Prasat (ปราสาท, /th/) is a district (amphoe) in the southern part of Surin province, northeastern Thailand.

==Geography==
Neighboring districts are (from the north clockwise): Mueang Surin, Lamduan, Sangkha, Kap Choeng, and Phanom Dong Rak of Surin Province; Ban Kruat, Prakhon Chai, Phlapphla Chai, and Krasang of Buriram province.

==History==
The area of the district was originally part of Mueang Surin district. It was split off as a separate district on 4 March 1938, consisting of the seven tambons: Kang Aen, Bakdai, Ta Bao, Prue, Thung Mon, Phlai, and Thamo.

== Administration ==

=== Central administration ===
Prasat district is divided into 18 sub-districts (tambons), which are further subdivided into 241 administrative villages (mubans).

| No. | Name | Thai | Villages | Pop. |
|---|---|---|---|---|
| 01. | Kang Aen | กังแอน | 18 | 18,837 |
| 02. | Thamo | ทมอ | 13 | 06,599 |
| 03. | Phlai | ไพล | 12 | 05,866 |
| 04. | Prue | ปรือ | 19 | 11,566 |
| 05. | Thung Mon | ทุ่งมน | 11 | 07,187 |
| 06. | Ta Bao | ตาเบา | 19 | 09,062 |
| 07. | Nong Yai | หนองใหญ่ | 17 | 11,828 |
| 08. | Khok Yang | โคกยาง | 18 | 14,112 |
| 09. | Khok Sa-at | โคกสะอาด | 20 | 11,354 |
| 10. | Ban Sai | บ้านไทร | 09 | 06,576 |
| 11. | Chok Na Sam | โชคนาสาม | 14 | 11,457 |
| 12. | Chuea Phloeng | เชื้อเพลิง | 12 | 07,756 |
| 13. | Prasat Thanong | ปราสาททนง | 11 | 05,218 |
| 14. | Tani | ตานี | 09 | 07,208 |
| 15. | Ban Phluang | บ้านพลวง | 14 | 07,874 |
| 16. | Kantuatramuan | กันตวจระมวล | 08 | 05,680 |
| 17. | Samut | สมุด | 08 | 04,119 |
| 18. | Prathat Bu | ประทัดบุ | 09 | 04,601 |

=== Local administration ===
There are three sub-district municipalities (thesaban tambons) in the district:
- Kang Aen (Thai: เทศบาลตำบลกังแอน) consisting of parts of sub-district Kang Aen.
- Nikhon Prasat (Thai: เทศบาลตำบลนิคมปราสาท) consisting of parts of sub-district Prue.
- Kantuatramuan (Thai: เทศบาลตำบลกันตวจระมวล) consisting of sub-district Kantuatramuan.
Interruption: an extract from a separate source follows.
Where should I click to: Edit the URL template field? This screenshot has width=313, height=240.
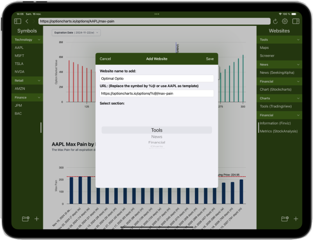(x=157, y=93)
There are 17 sub-district administrative organizations (SAO) in the district:
- Kang Aen (Thai: องค์การบริหารส่วนตำบลกังแอน) consisting of parts of sub-district Kang Aen.
- Thamo (Thai: องค์การบริหารส่วนตำบลทมอ) consisting of sub-district Thamo.
- Phlai (Thai: องค์การบริหารส่วนตำบลไพล) consisting of sub-district Phlai.
- Prue (Thai: องค์การบริหารส่วนตำบลปรือ) consisting of parts of sub-district Prue.
- Thung Mon (Thai: องค์การบริหารส่วนตำบลทุ่งมน) consisting of sub-district Thung Mon.
- Ta Bao (Thai: องค์การบริหารส่วนตำบลตาเบา) consisting of sub-district Ta Bao.
- Nong Yai (Thai: องค์การบริหารส่วนตำบลหนองใหญ่) consisting of sub-district Nong Yai.
- Khok Yang (Thai: องค์การบริหารส่วนตำบลโคกยาง) consisting of sub-district Khok Yang.
- Khok Sa-at (Thai: องค์การบริหารส่วนตำบลโคกสะอาด) consisting of sub-district Khok Sa-at.
- Ban Sai (Thai: องค์การบริหารส่วนตำบลบ้านไทร) consisting of sub-district Ban Sai.
- Chok Na Sam (Thai: องค์การบริหารส่วนตำบลโชคนาสาม) consisting of sub-district Chok Na Sam.
- Chuea Phloeng (Thai: องค์การบริหารส่วนตำบลเชื้อเพลิง) consisting of sub-district Chuea Phloeng.
- Prasat Thanong (Thai: องค์การบริหารส่วนตำบลปราสาททนง) consisting of sub-district Prasat Thanong.
- Tani (Thai: องค์การบริหารส่วนตำบลตานี) consisting of sub-district Tani.
- Ban Phluang (Thai: องค์การบริหารส่วนตำบลบ้านพลวง) consisting of sub-district Ban Phluang.
- Samut (Thai: องค์การบริหารส่วนตำบลสมุด) consisting of sub-district Samut.
- Prathat Bu (Thai: องค์การบริหารส่วนตำบลประทัดบุ) consisting of sub-district Prathat Bu.